Max se echó a reír y dijo:
– Victoria, rara vez te veo cuando trabajas, pero ahora comprendo por qué tienes tanto apego a ese perrazo tuyo. Eres como un perro cobrador que intenta que salte la liebre, ¿sabes?
Me uní a las risas generales y a los esfuerzos de Lotty para llevar la conversación a otros temas. Max trajo una botella de armagnac e incluso Lotty bebió un poco. Nos quedamos charlando hasta muy tarde, resistiéndonos a abandonar la calidez de la mesa de Lotty y a volver al mundo de frío, indigencia y desesperación en el que Karen y yo trabajábamos.
– Le he conseguido una habitación individual a tu amigo sin techo, pero no se ha presentado y me ha extrañado.
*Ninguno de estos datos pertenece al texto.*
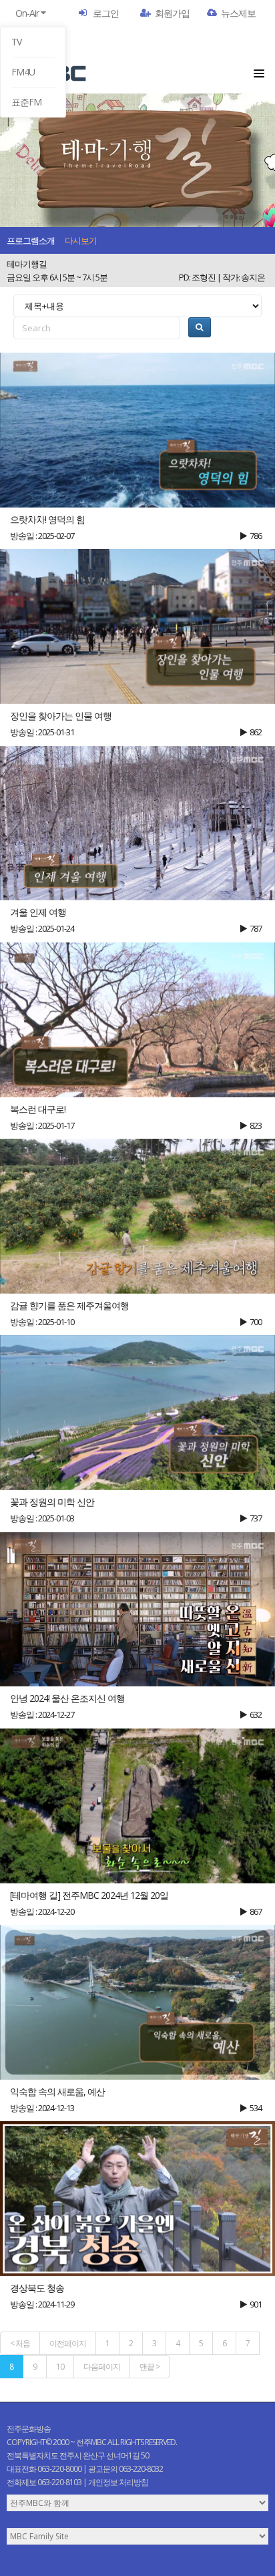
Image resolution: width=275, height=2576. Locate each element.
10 (60, 2366)
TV (16, 41)
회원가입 (172, 13)
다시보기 (81, 240)
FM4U (23, 71)
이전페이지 (67, 2343)
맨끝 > (150, 2366)
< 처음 (20, 2343)
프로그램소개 (31, 240)
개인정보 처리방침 (118, 2482)
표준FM (26, 102)
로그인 (106, 13)
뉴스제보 (238, 13)
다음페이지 (101, 2366)
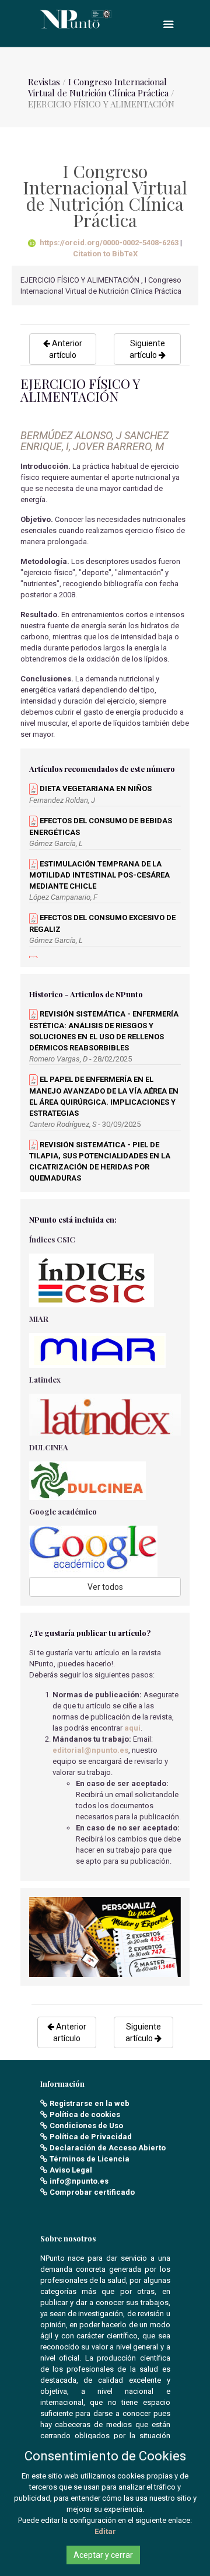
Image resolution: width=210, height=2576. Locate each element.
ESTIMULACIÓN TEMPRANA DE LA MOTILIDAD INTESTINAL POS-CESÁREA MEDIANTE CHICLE (99, 875)
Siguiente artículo (147, 349)
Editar (105, 2531)
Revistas (44, 82)
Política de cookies (85, 2114)
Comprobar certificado (92, 2192)
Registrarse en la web (90, 2103)
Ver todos (105, 1587)
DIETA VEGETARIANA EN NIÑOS (95, 788)
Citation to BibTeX (105, 253)
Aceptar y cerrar (103, 2555)
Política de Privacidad (91, 2136)
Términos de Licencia (90, 2158)
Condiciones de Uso (86, 2125)
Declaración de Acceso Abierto (108, 2147)
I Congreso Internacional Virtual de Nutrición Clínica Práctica (98, 87)
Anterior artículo (65, 349)
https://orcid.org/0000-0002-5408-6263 (109, 242)
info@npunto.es (79, 2181)
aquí (132, 1728)
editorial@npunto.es (90, 1750)
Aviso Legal (71, 2170)
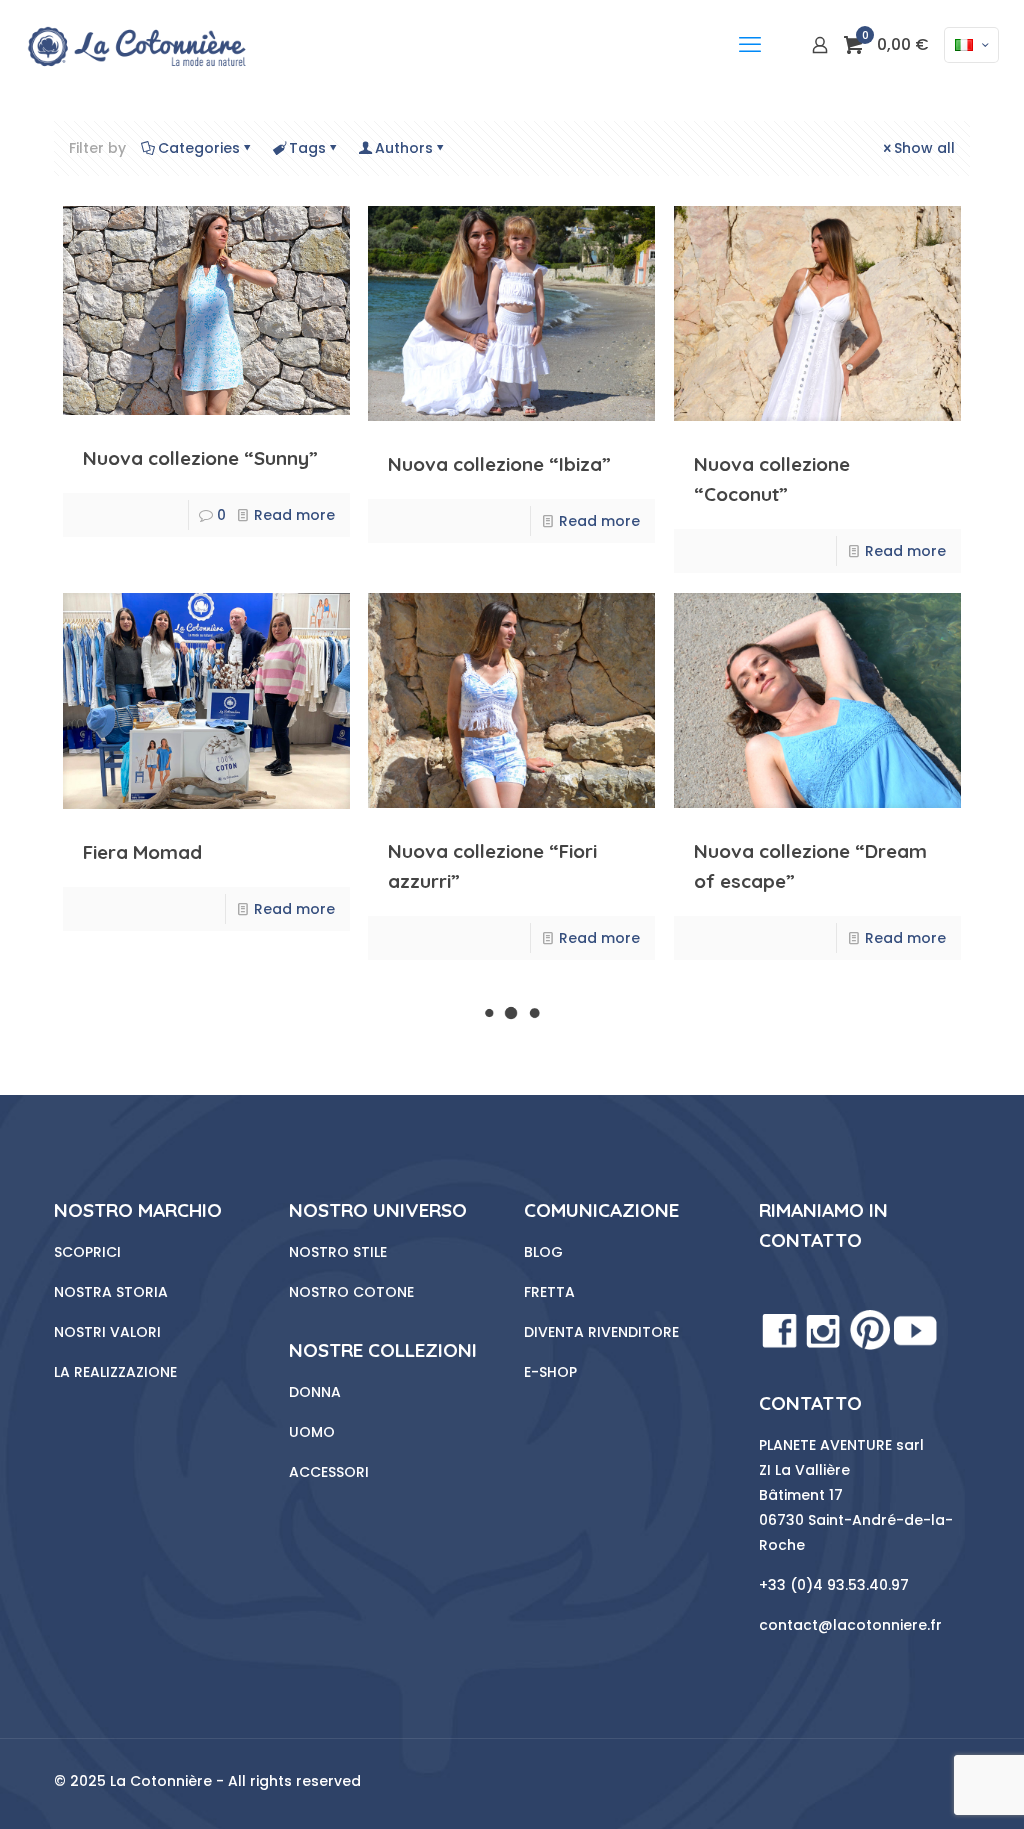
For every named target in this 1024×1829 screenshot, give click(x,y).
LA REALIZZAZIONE (115, 1372)
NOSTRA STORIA (111, 1292)
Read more (294, 515)
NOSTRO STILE (338, 1252)
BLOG (543, 1252)
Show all (924, 148)
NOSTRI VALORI (107, 1332)
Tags (307, 148)
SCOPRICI (87, 1252)
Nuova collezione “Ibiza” (499, 464)
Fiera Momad (142, 852)
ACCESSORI (329, 1472)
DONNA (315, 1392)
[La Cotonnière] (135, 45)
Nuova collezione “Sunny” (200, 458)
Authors (404, 148)
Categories (199, 148)
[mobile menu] (750, 45)
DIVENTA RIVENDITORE (601, 1332)
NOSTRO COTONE (351, 1292)
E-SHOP (550, 1372)
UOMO (312, 1432)
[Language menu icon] (971, 45)
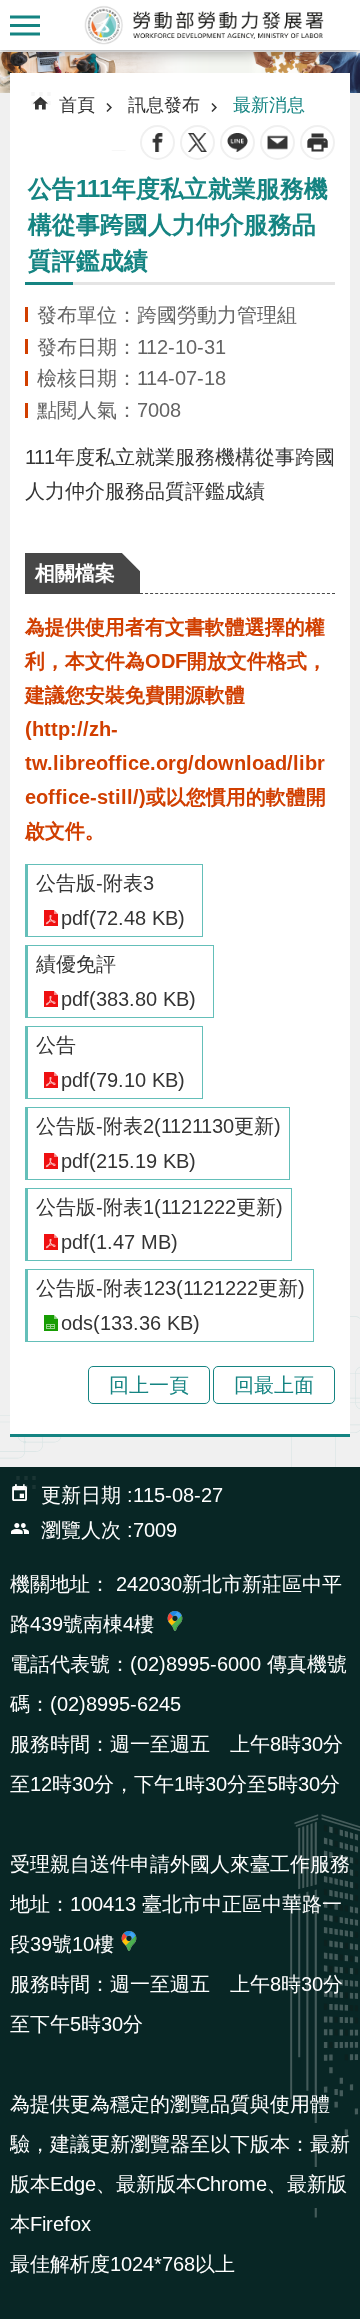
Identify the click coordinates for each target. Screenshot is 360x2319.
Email (277, 142)
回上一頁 (149, 1385)
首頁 (77, 105)
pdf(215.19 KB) (128, 1161)
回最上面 (274, 1385)
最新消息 (269, 105)
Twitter (197, 142)
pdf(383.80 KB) (128, 999)
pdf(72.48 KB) (123, 918)
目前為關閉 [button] (25, 25)
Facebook (157, 142)
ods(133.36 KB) (130, 1323)
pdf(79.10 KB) (123, 1080)
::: (16, 64)
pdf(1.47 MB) (119, 1242)
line (237, 142)
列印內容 (317, 142)
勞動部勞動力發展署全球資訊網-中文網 (205, 25)
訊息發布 (164, 105)
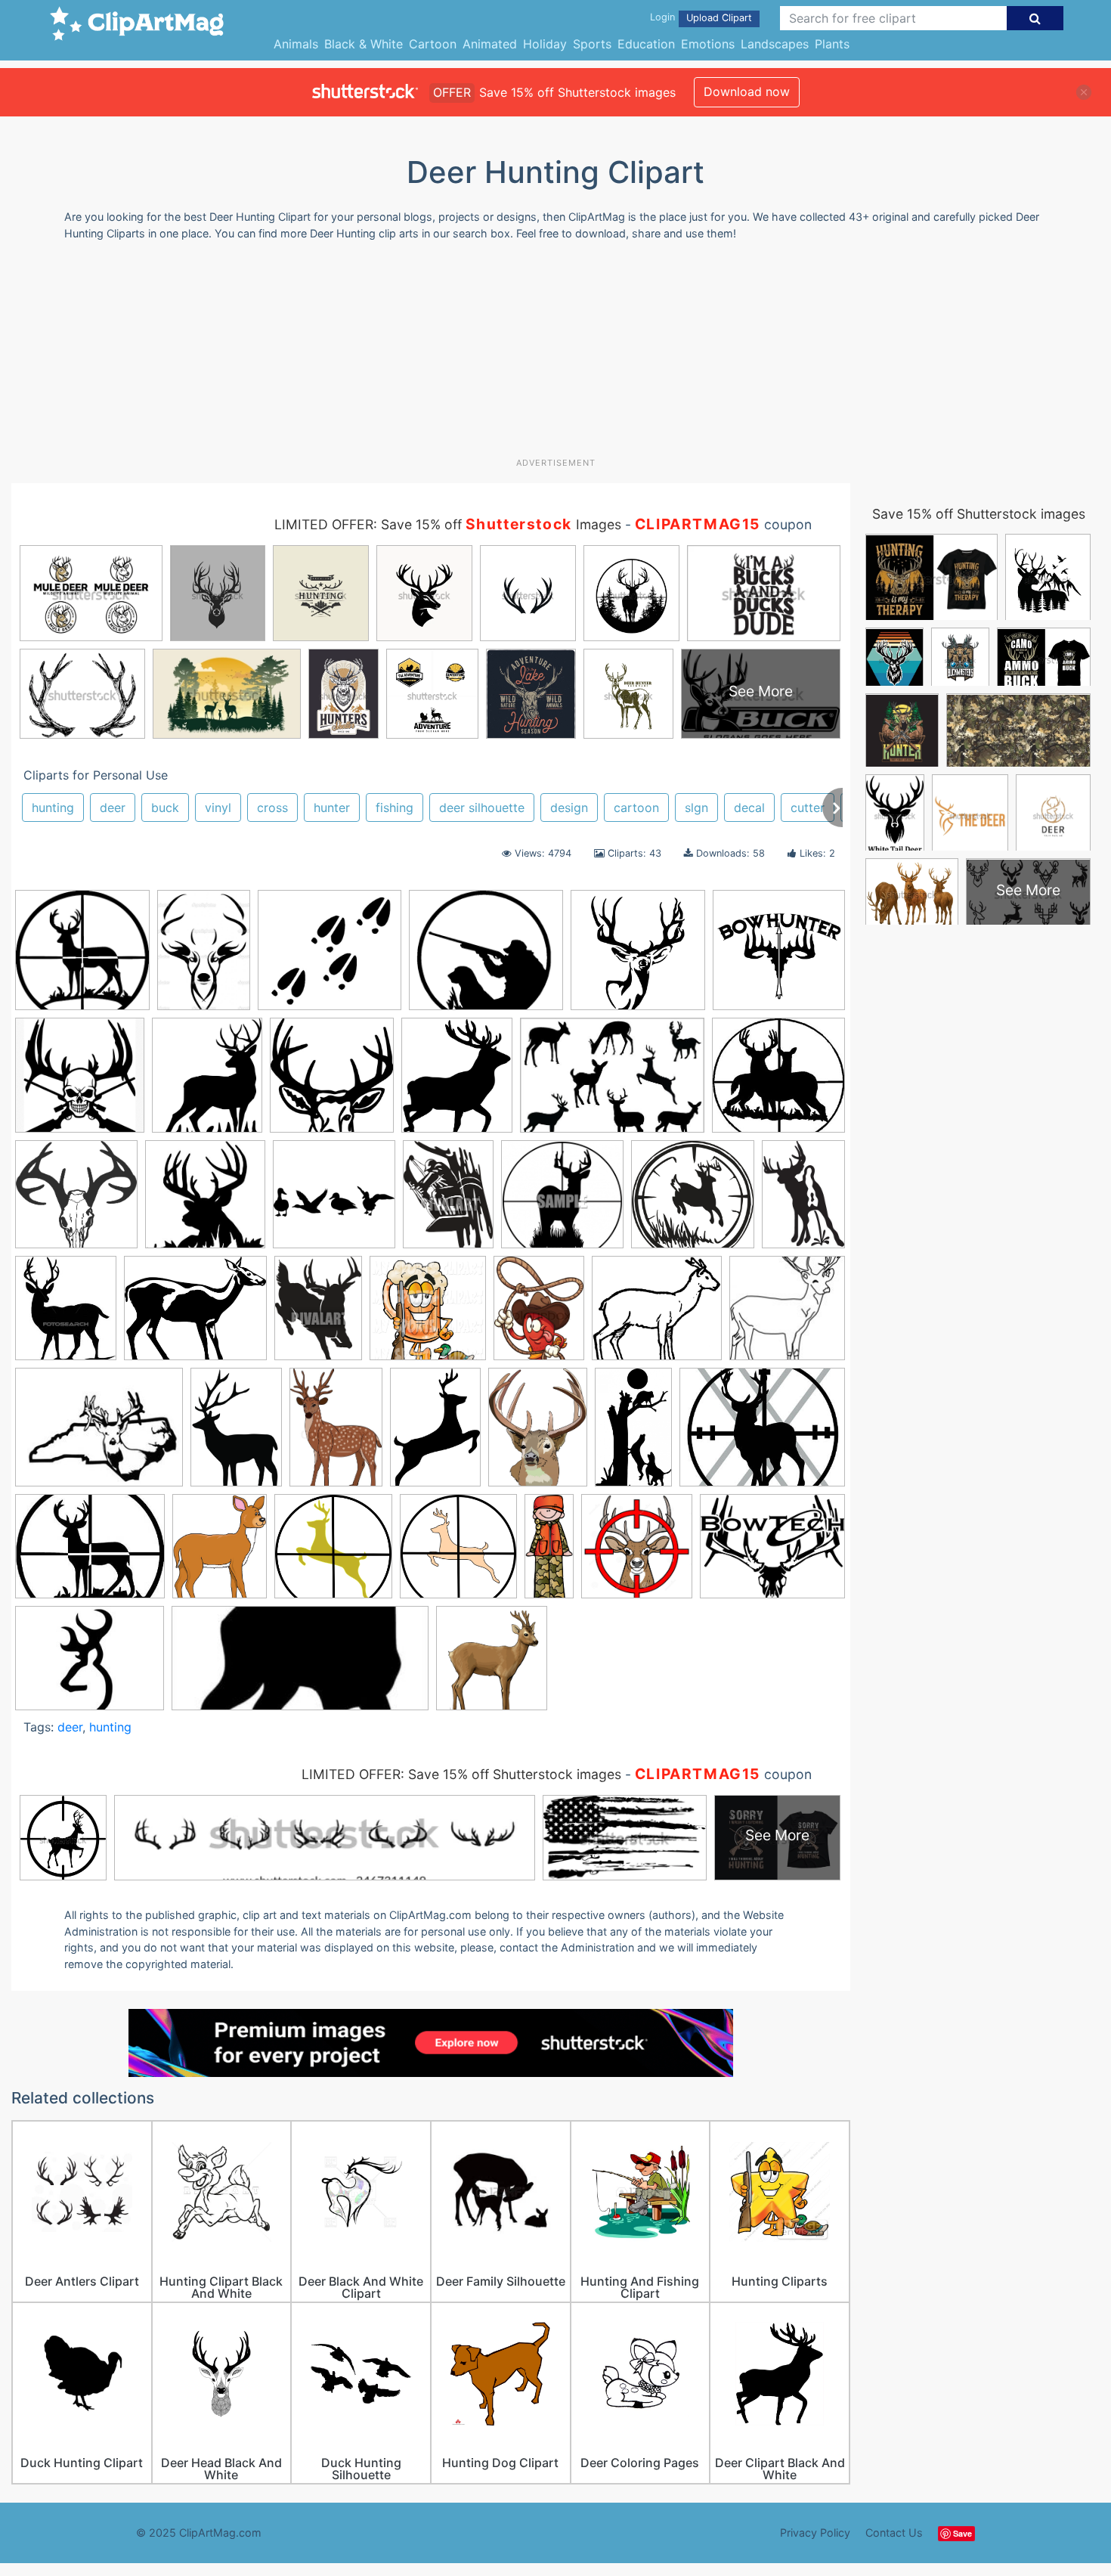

No fue fácil encontrarle esa habitación. Las viviendas de renta baja desaparecen más deprisa que la selva pluvial.
– Has sido muy amable y te agradezco el esfuerzo, pero parece ser un tipo que tiene alergia a la gente, de modo que prefiere correr el riesgo de vivir en la calle.
Llegamos a su coche. Mientras montaba, comenté lo colmada que estaba su vida, el trabajo en Lionsgate, con los indigentes, contra la pena de muerte…
– ¿No te relajas nunca?
– ¿Y tú? -replicó con descaro-. A excepción de tu periplo italiano, das el callo por la mañana, por la tarde y por la noche.
Solté una carcajada pero, mientras recorría las dos manzanas que me separaban de mi coche, me di cuenta de que tenía razón. En aquellos tiempos, no estaba teniendo precisamente una buena vida.